First-line treatment options for advanced MZL include anti-CD20 antibody monotherapy, chemotherapy, and combination chemoimmunotherapy.3,4  Most patients will experience relapse after first-line therapy, but until recently the only treatment option for patients with relapsed disease was re-treatment with the same agents.3,4  However, cumulative toxicity, particularly with alkylating agents, can lead to stem cell damage, myelodysplasia, and acute myeloid leukemia with an unfavorable prognosis.9  The estimated incidence of treatment-related myelodysplasia or acute myeloid leukemia ranges from 1% to 6% with 20 years of follow-up after conventional chemotherapy.9 

Bruton tyrosine kinase (BTK) is a key component of the B-cell receptor signaling pathway.10,11  Genetic BTK mutations lead to a state of immunodeficiency characterized by a lack of mature B lymphocytes, namely, X-linked agammaglobulinemia (Bruton agammaglobulinemia).12  Therefore, inhibition of the B-cell receptor signaling pathway was anticipated to be therapeutic in B-cell malignancies by impeding migration, proliferation, and survival of tumor cells in B-cell malignancies.10-15  Ibrutinib is a once-daily BTK inhibitor approved in the United States for the treatment of patients with MZL who require systemic therapy and have received at least 1 prior anti-CD20–based therapy.16 

PCYC-1121, the phase 2 study leading to the Food and Drug Administration approval of ibrutinib for previously treated MZL, demonstrated the efficacy and safety of single-agent ibrutinib across all subtypes of MZL (ie, extranodal lymphoma of mucosa-associated lymphoid tissue [MALT], nodal, and splenic).17  It was also one of the largest prospective trials conducted in advanced stage MZL. After a median follow-up of 19.4 months in the PCYC-1121 study (primary analysis), the overall response rate (ORR) was 48% by independent review; median duration of response (DOR) was not yet reached, and median progression-free survival (PFS) was 14.2 months. A subgroup analysis demonstrated higher response rates in patients who received only prior rituximab (RTX; 69%) compared with those who had received prior rituximab-based chemoimmunotherapy (RTX-CIT; 46%). Because ibrutinib treatment requires chronic dosing, long-term follow-up is necessary to determine the safety and efficacy of ibrutinib over extended dosing periods.
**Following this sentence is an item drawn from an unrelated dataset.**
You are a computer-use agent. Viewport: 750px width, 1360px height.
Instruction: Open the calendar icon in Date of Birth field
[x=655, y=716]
The final efficacy and safety analysis from PCYC-1121 after a median of 33 months of follow-up is presented here. We analyzed subgroups based on the major MZL subtypes (extranodal, nodal, and splenic) and prior lines of therapy (RTX or RTX-CIT). We also conducted biomarker analyses investigating the correlation of somatic variants with clinical outcomes.

Materials and methods

Study design

PCYC-1121 (#NCT01980628) was a phase 2, multicenter, open-label, nonrandomized trial designed to assess the efficacy and safety of single-agent ibrutinib in patients with relapsed/refractory MZL. Study design details have been previously published.17  In brief, patients aged ≥18 years with histologically confirmed MZL of any subtype who were previously treated with ≥1 anti-CD20–directed treatment and had disease progression or failed to achieve at least a partial response (PR) with their most recent treatment received oral ibrutinib 560 mg once daily until unacceptable toxicity, disease progression, or patient withdrawal. PCYC-1121 was approved by institutional review boards or independent ethics committees and was conducted according to the principles of the Declaration of Helsinki and the Good Clinical Practice guidelines from the International Conference on Harmonization. All patients provided written informed consent.
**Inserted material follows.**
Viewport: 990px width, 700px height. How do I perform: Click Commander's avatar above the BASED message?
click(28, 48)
Safety and response assessments

ORR was evaluated by investigators according to the 2007 International Working Group for Non-Hodgkin Lymphoma criteria.18  Response was assessed via computed tomography or magnetic resonance imaging every 12 weeks from the first dose of ibrutinib. Other key efficacy outcomes were DOR, PFS, and OS. Adverse events (AEs) were reported up to 30 days after last treatment dose and regardless of attribution to study drug. Laboratory abnormalities of clinical significance as determined by the investigator were also reported. Severity of AEs was graded according to Common Terminology Criteria for Adverse Events, version 4.03.

Biomarker analysis

In prespecified exploratory analyses, mutation profiling was performed on all available baseline tumor samples using the cancer-specific ACE Extended Cancer Panel (Personalis, Menlo Park, CA), which includes ∼1400 cancer genes and ∼200 microRNA genes. Associations of somatic variants with known clinical relevance in MZL (including MYD88, A20, CARD11, KMT2D, and NOTCH-2)19-21  to aforementioned efficacy measures of best response, DOR, PFS, OS, and maximum change from baseline in sum of the products of longest diameters (SPD) of tumor lesions were analyzed. Results with correlations of P < .05 are reported; exploratory analyses were not powered for significance.

Statistical analysis

Baseline characteristics and safety were assessed in the intention-to-treat (ITT) population, defined as patients who received at least 1 dose of ibrutinib. Efficacy was assessed in the efficacy population, defined as patients with measurable disease at baseline who received at least 1 dose of ibrutinib. Efficacy outcomes were analyzed descriptively by subgroups based on prior line of therapy (RTX or RTX-CIT) and by MZL subtype (extranodal, nodal, or splenic).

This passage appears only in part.